Neste mês de abril, houve queda contínua do dólar, fechando geralmente abaixo de R$ 5,00 em meio a incertezas da guerra entre os EUA e o Irã. O movimento ocorre em meio a sinais contraditórios sobre os rumos da guerra no Oriente Médio. De um lado, o presidente dos Estados Unidos, Donald Trump, afirmou que um acordo com o Irã deve acontecer “relativamente rápido”. De outro, o país disse ver dificuldades nas negociações formais entre os representantes dos países com o objetivo de resolver o conflito.
A queda do dólar traz resultados significativos e em sua maioria positivos para empresas brasileiras em processo de reestruturação, aliviando o setor financeiro de muitas companhias endividadas. Ela melhora as margens de importadores, fortalece empresas que se beneficiam do real valorizado, renegocia contratos e revisa políticas de preços.

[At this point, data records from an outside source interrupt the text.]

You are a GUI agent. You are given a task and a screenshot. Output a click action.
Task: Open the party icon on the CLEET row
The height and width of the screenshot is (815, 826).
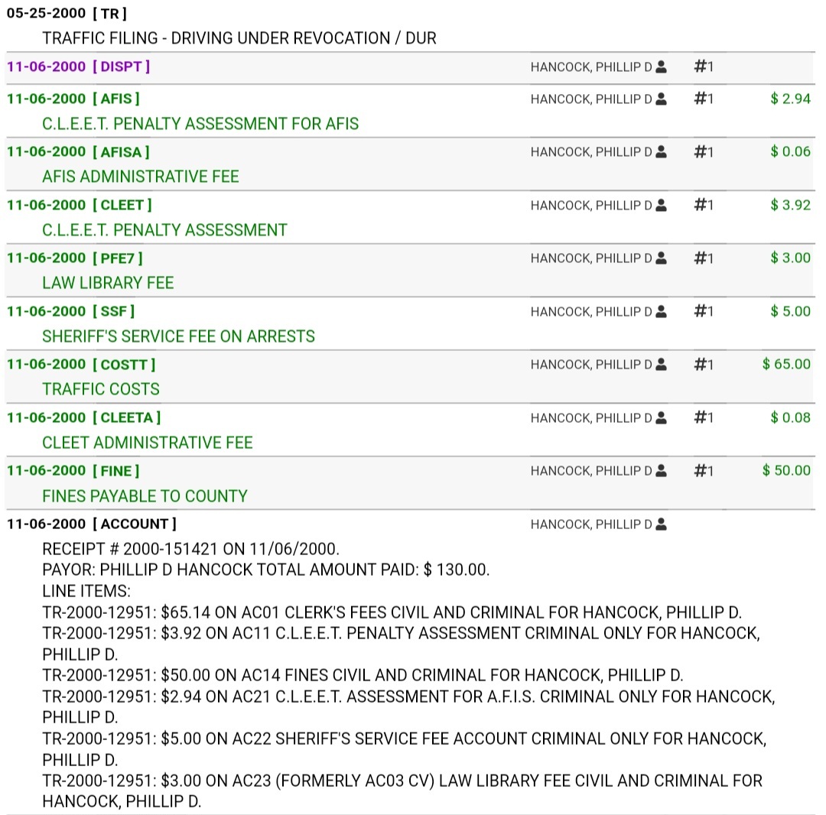pos(662,205)
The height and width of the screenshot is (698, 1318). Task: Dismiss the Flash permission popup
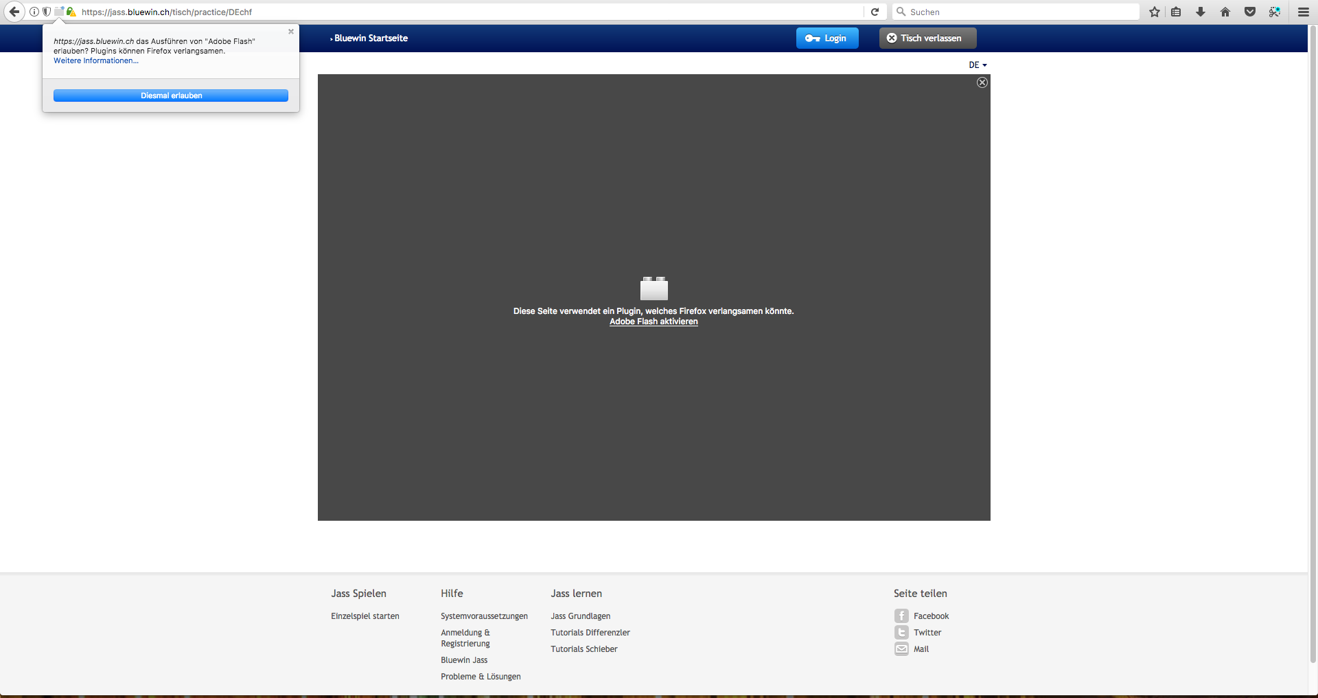291,32
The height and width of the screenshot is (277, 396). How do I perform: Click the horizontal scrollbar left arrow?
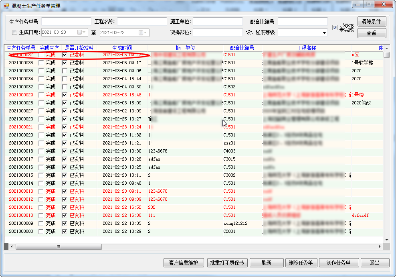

Principais mudanças com a queda do dólar e atuação da Ícono
– Redução da dívida em moeda estrangeira: Empresas com dívidas associadas ao dólar veem o valor total de suas obrigações diminuir em reais. Com isso, a Ícono facilita a negociação com credores, reduzindo a dívida em reais.
– Melhora no fluxo de caixa: Com o dólar mais baixo, o serviço da dívida (juros e amortizações) fica mais barato em reais. Desse modo, a Ícono, alivia a pressão sobre o caixa e facilita o pagamento de credores.
– Menor custo de importação: Empresas que dependem de insumos, matérias-primas ou maquinários importados reduzem seus custos de produção. Nesse caso, a Ícono identifica a melhor estratégia para a compra de materiais importados, melhorando assim margens operacionais e de lucro geral.
– Melhora nos indicadores de dívida: A valorização do real ajuda a reduzir indicadores críticos, como a relação Dívida Líquida/EBITDA, tornando a empresa mais atraente para investidores e credores. Assim, a Ícono avalia o nível de endividamento de sua empresa em relação à sua capacidade de geração de caixa, promovendo excelentes indicadores financeiros.
– Pressão negativa para exportadores: Empresas que exportam recebem assim menos em reais pelas vendas externas, perdendo a margem de lucro. Nesse acaso, a Ícono atua na revisão de custos, na proteção de variações de câmbio e em uma estratégia comercial mais eficiente.